▶ What is being asked: Copy out all of the records. Keep every word exact.

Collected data
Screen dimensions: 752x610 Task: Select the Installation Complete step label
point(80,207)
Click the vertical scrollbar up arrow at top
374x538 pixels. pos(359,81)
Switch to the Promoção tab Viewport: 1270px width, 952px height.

▶ Exercise response:
Screen dimensions: 752x610 Task: Select the Installation Complete step label
point(80,207)
Click the vertical scrollbar up arrow at top
374x538 pixels. pos(359,81)
Switch to the Promoção tab Viewport: 1270px width, 952px height.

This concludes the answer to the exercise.